Wednesday, March 20, 2013

Rotary's WHY Factor


     Rotary leaders, let’s be honest with ourselves.  What most local Rotary clubs do is not much different than what other similar organizations do.  Hundreds of organizations hold fundraising events and sponsor  various health, hunger, and/or humanitarian projects and programs. Many, in fact, do more impressive projects and programs than Rotary clubs.  So what clubs do is really not a point that would consistently differentiate most clubs from other similar local or international organizations.
     But Rotary clubs continue to attract members.  If it is not what clubs do, is it how they do it?  What clubs do does not take any heavy equipment or sophisticated technology.  Everyone eats meals; billions pick up trash, handle shovels, use hammers, drive cars, serve in food lines, ride bicycles, swim, etc.  Millions of people donate funds to polio eradication and charitable organizations.  Virtually all organizations similar to Rotary have charitable foundations that support what they do.  Even more are charitable organizations that anyone can support without joining a local club or chapter.  So the differentiation can’t be how clubs do what they do.
    If clubs are not differentiated by what they do or how they do it, then why do people continue to join Rotary clubs?  Probably because of Rotary’s WHY factor.  Well, what is Rotary’s Why factor?  Perhaps the best way to define it is by example, and there is none better than Rotary International’s polio eradication campaign.
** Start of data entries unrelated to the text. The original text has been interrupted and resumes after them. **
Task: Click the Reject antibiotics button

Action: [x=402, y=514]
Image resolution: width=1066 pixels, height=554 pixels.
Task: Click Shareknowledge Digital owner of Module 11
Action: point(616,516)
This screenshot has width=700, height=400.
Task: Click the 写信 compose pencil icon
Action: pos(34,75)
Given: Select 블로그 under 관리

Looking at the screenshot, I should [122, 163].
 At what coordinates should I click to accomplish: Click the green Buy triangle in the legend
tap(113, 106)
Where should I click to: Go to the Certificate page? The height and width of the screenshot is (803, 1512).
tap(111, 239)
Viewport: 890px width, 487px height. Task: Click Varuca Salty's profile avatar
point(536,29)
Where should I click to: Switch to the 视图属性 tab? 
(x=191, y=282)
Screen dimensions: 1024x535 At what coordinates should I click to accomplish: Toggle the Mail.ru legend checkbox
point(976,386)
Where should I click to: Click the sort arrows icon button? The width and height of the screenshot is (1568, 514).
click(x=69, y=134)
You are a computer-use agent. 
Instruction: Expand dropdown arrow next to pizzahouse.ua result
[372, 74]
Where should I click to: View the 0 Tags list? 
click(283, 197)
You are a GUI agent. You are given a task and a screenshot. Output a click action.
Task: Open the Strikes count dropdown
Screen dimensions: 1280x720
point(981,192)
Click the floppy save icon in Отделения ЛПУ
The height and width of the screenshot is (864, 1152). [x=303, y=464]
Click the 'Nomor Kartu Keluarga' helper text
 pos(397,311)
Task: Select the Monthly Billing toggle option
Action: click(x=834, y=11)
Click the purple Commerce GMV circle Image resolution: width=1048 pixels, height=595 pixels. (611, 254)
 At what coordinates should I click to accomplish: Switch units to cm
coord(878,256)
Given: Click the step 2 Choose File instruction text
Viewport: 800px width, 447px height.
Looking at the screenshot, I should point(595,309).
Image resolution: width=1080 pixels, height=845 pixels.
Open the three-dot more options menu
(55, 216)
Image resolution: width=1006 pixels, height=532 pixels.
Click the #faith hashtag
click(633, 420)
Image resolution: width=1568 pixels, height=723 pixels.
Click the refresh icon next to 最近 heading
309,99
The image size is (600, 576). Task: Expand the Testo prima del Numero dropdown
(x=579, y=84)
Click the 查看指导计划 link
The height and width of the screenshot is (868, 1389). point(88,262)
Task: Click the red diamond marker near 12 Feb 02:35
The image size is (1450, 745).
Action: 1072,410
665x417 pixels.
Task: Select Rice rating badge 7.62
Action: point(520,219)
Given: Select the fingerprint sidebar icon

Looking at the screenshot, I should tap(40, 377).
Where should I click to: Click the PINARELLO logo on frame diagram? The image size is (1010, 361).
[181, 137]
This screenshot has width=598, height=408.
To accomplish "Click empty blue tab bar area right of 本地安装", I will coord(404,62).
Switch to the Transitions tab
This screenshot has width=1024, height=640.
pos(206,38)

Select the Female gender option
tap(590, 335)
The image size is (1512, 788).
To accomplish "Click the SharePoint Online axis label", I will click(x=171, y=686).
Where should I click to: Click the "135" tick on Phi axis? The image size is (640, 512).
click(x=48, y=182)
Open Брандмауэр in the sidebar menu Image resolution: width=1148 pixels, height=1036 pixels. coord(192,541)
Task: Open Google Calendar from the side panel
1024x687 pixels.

    A bit of history – between the end of World War II and the mid-1980s, the World Health Organization, after spending billions of $US trying to rid the world of polio, claimed virtually no success.  Yet, in the mid-1980s, Rotary leaders, because of Rotary’s WHY factor, undertook the challenge believing that it could be done.  No small undertaking because Rotarians are independent business, professional, and community leaders of different ethnicities, religious orders, genders, economic systems, generations, and political structures.  Yet this diverse group undertook this enormous endeavor because they believed they could make their family, village, town, city, and country safer by eliminating this dreaded disease.  These Rotarians used their resources and leadership skills to influence local and national tribal, religious, and political leaders to commit to freeing their children from this scourge.  For twenty-eight years, millions of Rotarians have banded together and, even after ridding their own countries of polio, expended personal time, resources, and influence to sustain the cause.  Why did they do this?  They did not do it to perform the hands-on service of putting a few drops of liquid on a child’s tongue – almost anybody can do that.  They did it to make the world a better place to live by eliminating polio.  Not just anybody can do that.  That’s Rotary’s WHY factor – Who Rotarians Are – Leaders who get things done; Leaders who impact their communities, leaders who advance the Object of Rotary.
 
It is Rotarians, not Rotary, who make the world better. . . One community at the time. People are drawn to Rotary because of this - its WHY factor.  Solving internal problems of why those drawn are not staying may be a more formidable challenge than eliminating polio.